После короткого и бурного диалога на площадном испанском, Отец-генерал непринужденно произнес:

– Я думаю, что на сегодня с нас хватит, сеньоры. Эмилио, я бы хотел обменяться с вами парой слов. Остальные могут идти.

Оставаясь на своем месте, Сандос бесстрастно следил за тем, как уходят Фелькер, Кандотти и побледневший Фелипе Рейес. Задержавшийся возле двери Эдвард Бер многозначительно посмотрел на Отца-генерала, не ответившего на этот взгляд.

Джулиани заговорил, когда они остались вдвоем:

– Похоже, вам больно.

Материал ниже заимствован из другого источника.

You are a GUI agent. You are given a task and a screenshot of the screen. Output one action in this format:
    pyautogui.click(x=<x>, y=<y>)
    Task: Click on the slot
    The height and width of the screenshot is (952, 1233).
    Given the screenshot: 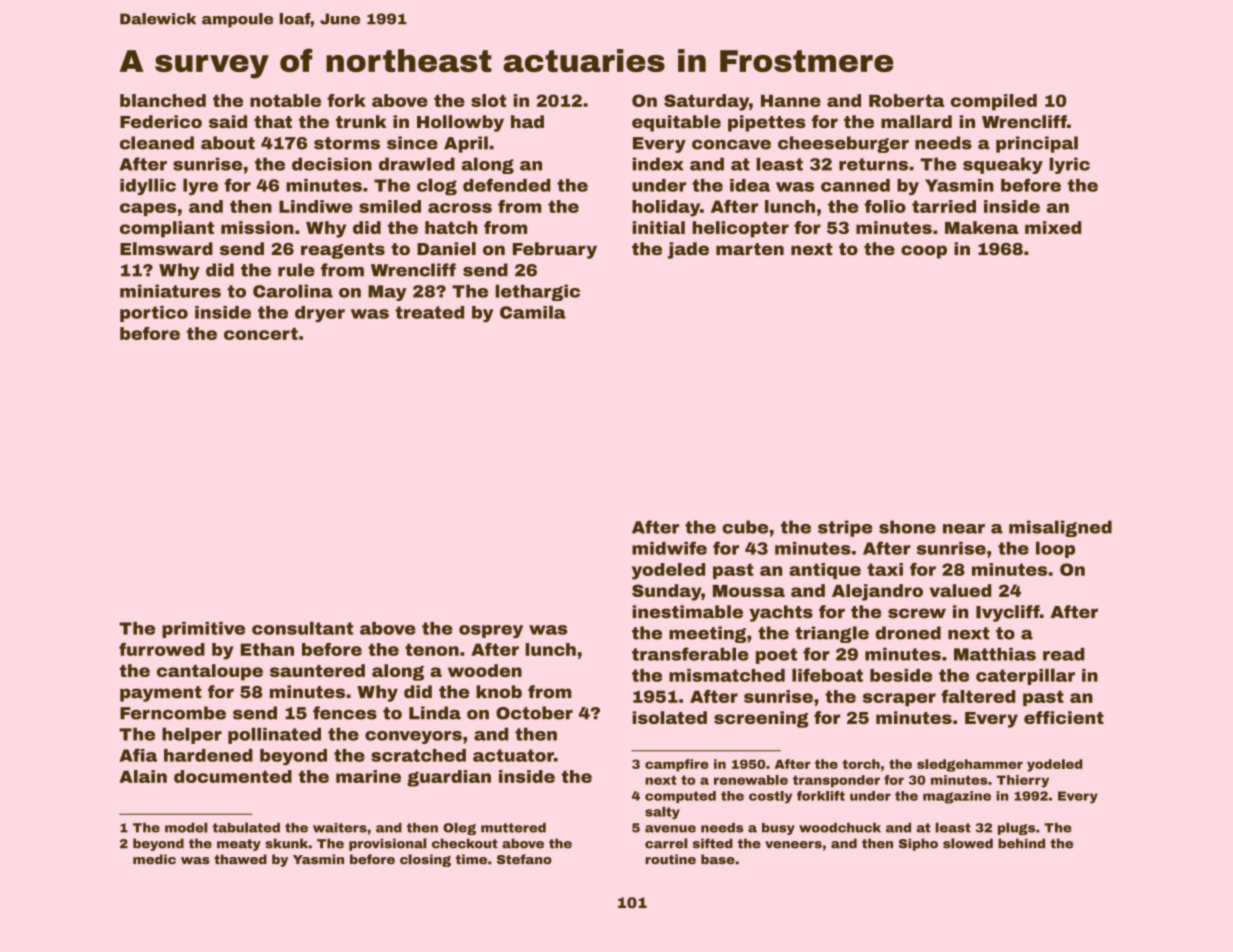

Это опять голова?

– Нет, Владыка. – Черные, холодные, как камень, глаза повернулись к главе Ордена.

– А если бы было больно, вы сказали бы мне об этом? – Бессмысленный вопрос. Джулиани еще до того, как эти слова сошли с его губ, знал, что Сандос никогда не признает этого. Тем более после только что сделанного Фелькером намека.

– Вашим коврам ничто не угрожает, – с нескрываемой надменностью заверил его Эмилио.

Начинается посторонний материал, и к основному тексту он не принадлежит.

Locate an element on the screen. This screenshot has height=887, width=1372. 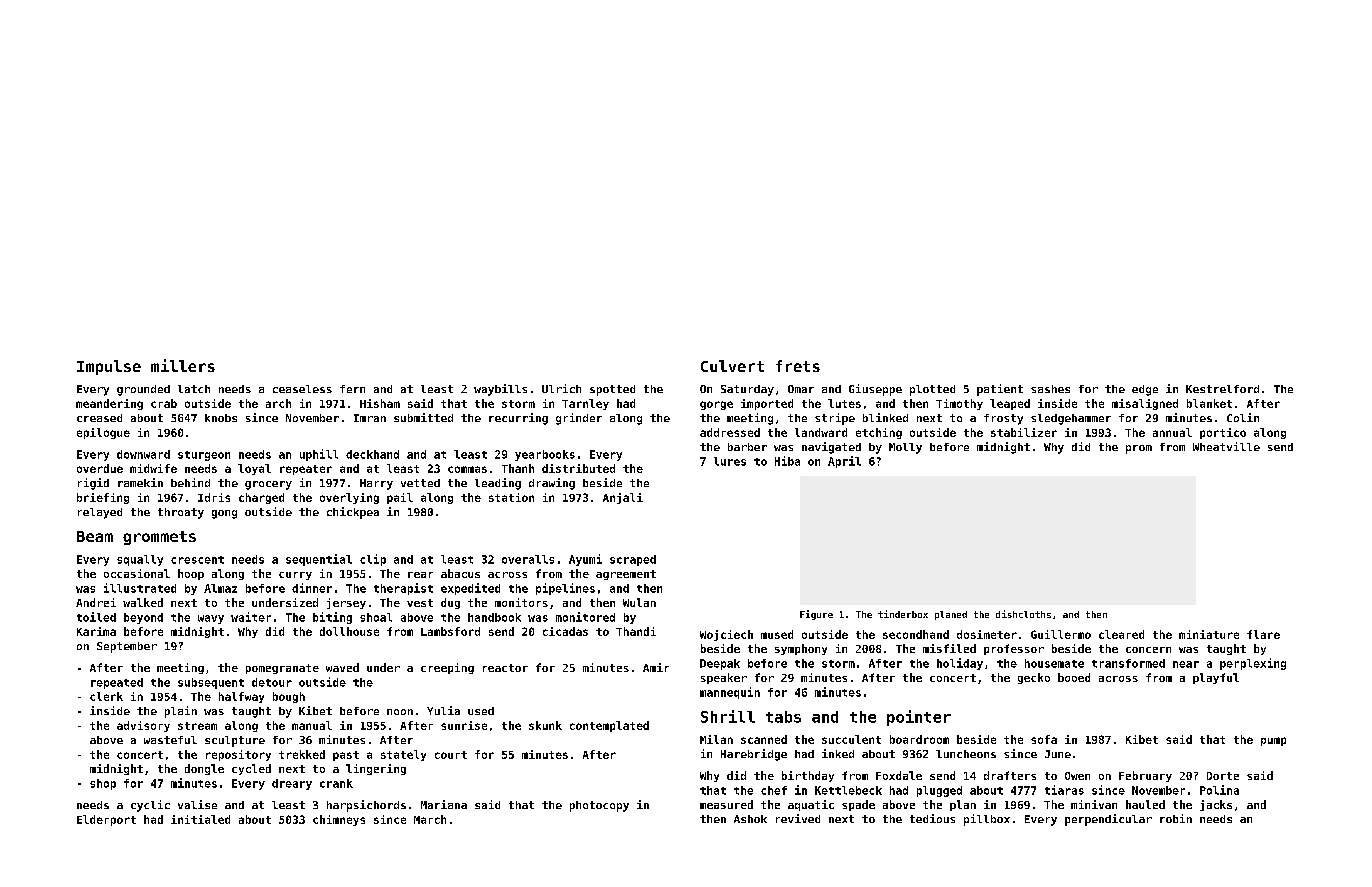
misaligned is located at coordinates (1145, 404).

– Рад слышать это, – любезно проговорил Джулиани. – Но стол пострадал. Вы жестоко обходитесь с обстановкой. И были жестоки к Рейесу.

– Он не имел права говорить за меня, – отрезал Сандос, гнев которого медленно отступал.

– Он пытается помочь вам, Эмилио.

– Когда мне понадобится помощь, я сам попрошу о ней.

– В самом деле? Или, может быть, продолжите ночь за ночью поедать себя заживо? – Сандос моргнул. – Сегодня утром я говорил с доктором Кауфманн. И в расстроенных чувствах выслушал ее прогноз. Она не понимает, почему вы так долго терпели эти протезы… такие тяжелые и неуклюжие, по ее словам. Почему вы не попросили переделать их? Чтобы не задеть чувства отца Сингха, – предположил Джулиани, – или благодаря какой-нибудь извращенной разновидности латиноамериканской гордости?

Перемена произошла почти незаметно, но иногда можно сказать, что попал в цель. Дыхание изменилось. Стремление удержать себя в руках сделалось более очевидным.

И вдруг Джулиани обнаружил, что терпение его на мачизм Сандоса кончилось, и потребовал ответа:

– Так вам больно? Да или нет?

– Я должен отвечать, Владыка? – Издевка была очевидна; смысл ее – не совсем.

– Да, черт возьми, должен. Говорите.

– Болят ладони. – Последовала пауза. – И протез жжет мои руки.

Заметив мелкие, торопливые движения грудной клетки Эмилио, Джулиани подумал: «Боже мой, каких усилий стоит этому человеку признать, что он страдает!»